Azmaira Maker, Ph.D., Aspiring Families
Have Informal Interactions
A common teleworking challenge is that teams don’t interact with other teams. We’re making a conscious effort to create a company culture online by having informal virtual watercooler meetups every two weeks. That way, employees can engage with others and feel like part of a larger team. This helps us grow a culture of trust and camaraderie as a company.
Anne-Marie Faiola, Bramble Berry
Create a Flexible Management Plan
Be gentle with regulations and treat employees with trust when it comes to managing their work-life balance. Working from home sounds incredibly freeing at face value, but it can swiftly become an imposition. In a way, our homes are being invaded by work, building resentment each time job duties intrude into our comforts, lowering job-satisfaction, and impacting overall performance. Adding regulation can potentially increase tension, embroil a team in micromanagement, and further disrupt productivity. The truth is that working from home doesn’t present singular problems, but an unending cascade of many small ones, making it hard for managers to create workable policies for every employee.

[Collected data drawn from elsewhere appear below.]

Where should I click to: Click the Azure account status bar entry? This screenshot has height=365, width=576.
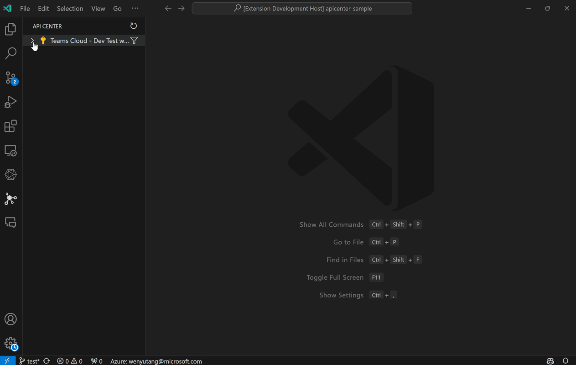coord(156,361)
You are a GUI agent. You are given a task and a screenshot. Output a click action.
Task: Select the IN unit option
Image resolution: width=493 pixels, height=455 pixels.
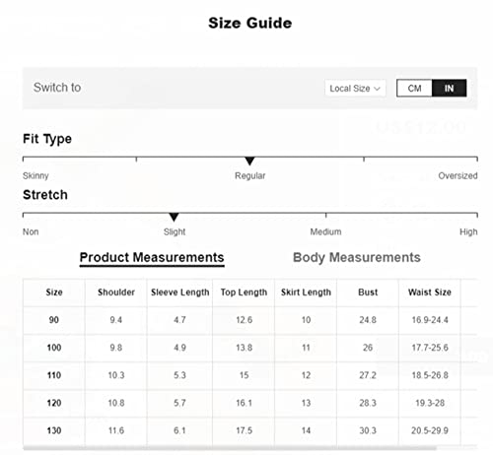449,88
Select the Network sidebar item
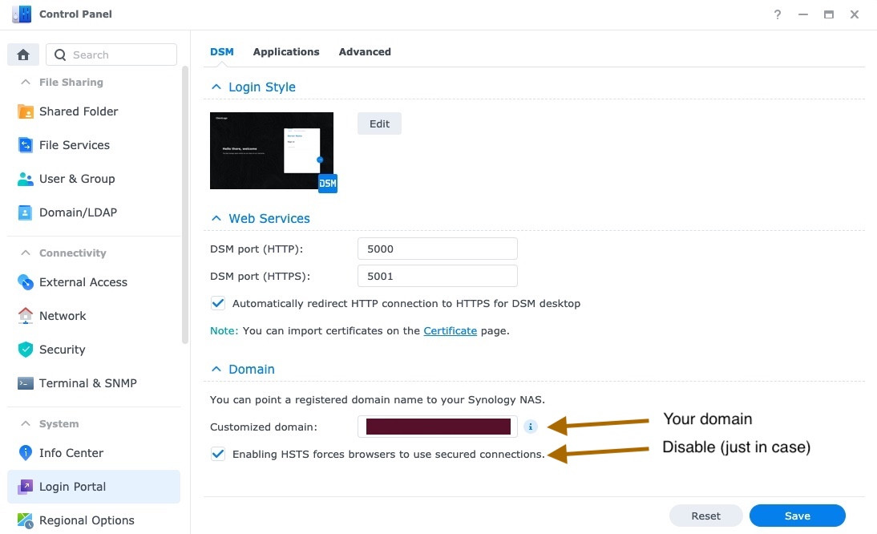This screenshot has width=877, height=534. (63, 316)
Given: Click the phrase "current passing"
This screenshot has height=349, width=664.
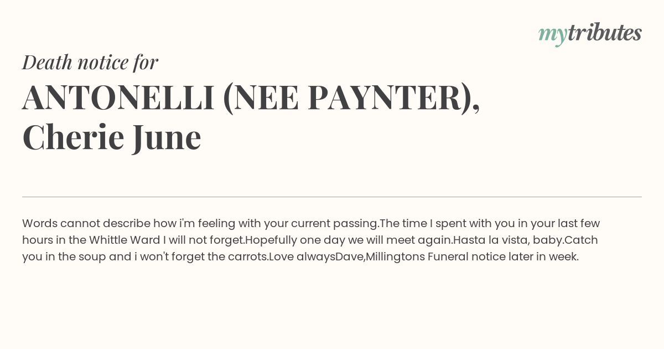Looking at the screenshot, I should point(334,223).
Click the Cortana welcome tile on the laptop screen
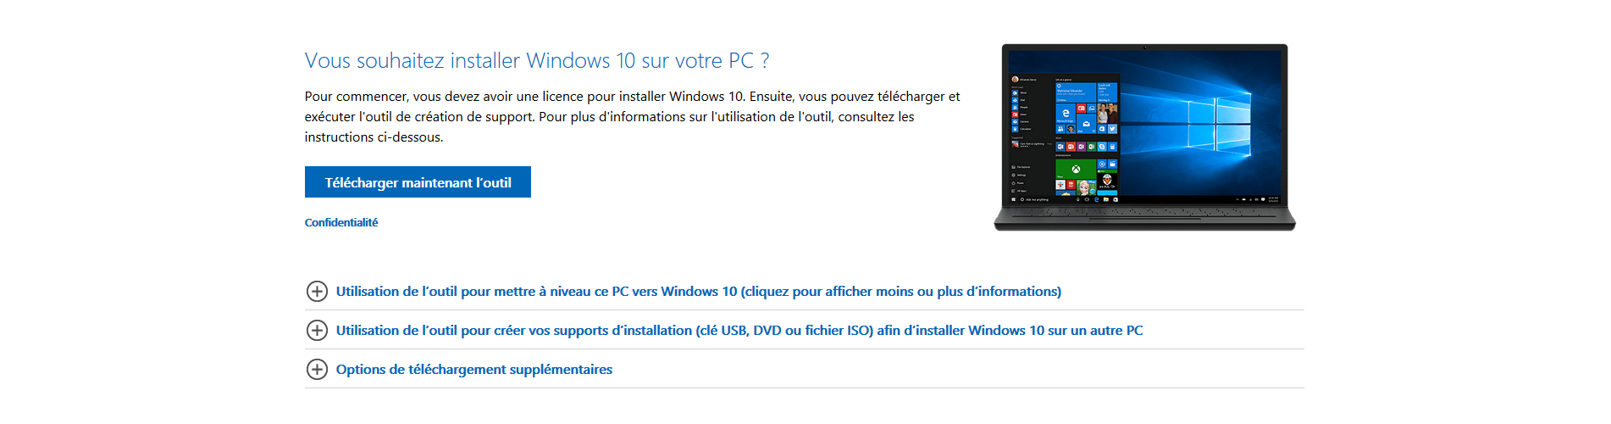Screen dimensions: 1611x424 point(1076,92)
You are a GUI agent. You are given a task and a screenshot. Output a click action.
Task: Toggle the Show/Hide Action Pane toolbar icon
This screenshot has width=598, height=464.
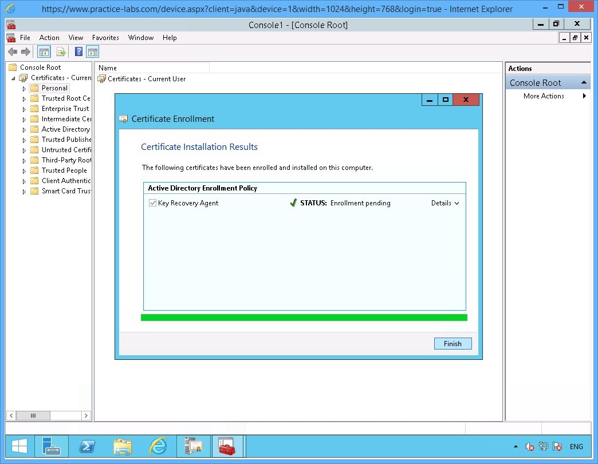point(93,51)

Maintain open lines of communication and work with your team to create a uniquely flexible management plan that is custom-made for your abilities, limitations, and goals. Exercise compassion because while we may be separated in physical space, our workplace is always a team.
Brandon Adcock, Nugenix
Have a Clear and Detailed SOPs
Communication and setting expectations are absolutely essential to avoid problems with employees working remotely. Having very clear and detailed SOPs (Systems and Processes) that are well documented will make the work process go smoothly. It is best to let them know what is expected of them and how you will judge the success or failure of their work. It is important to give remote employees the resources they need to successfully carry out their work. I have also learned that it works much better to give remote workers measurable responsibilities and allow them to accomplish those tasks in a timely manner. Being available to answer their questions is also key.
Alex Shute, FaithGiant
Look into Mentorship Programs
Companies should look into mentorship programs to adequately train employees from the first day. Some new hires may feel out of place and unsettled in a remote to hybrid work environment. This is especially true for entry-level workers as this may be their first job out of college. A remote employee that can show them the ropes of the company’s mission, values, and method of working will not only help them get acclimated, but make them feel like a part of the team. Daily Zoom calls, as well as weekly team meetings as communication tools will be extremely beneficial in the beginning stages, and can then transition to every other week or monthly get togethers. Everyone should feel included in the workplace – how businesses go about training their staff will determine their success and work ethic in and out of the office.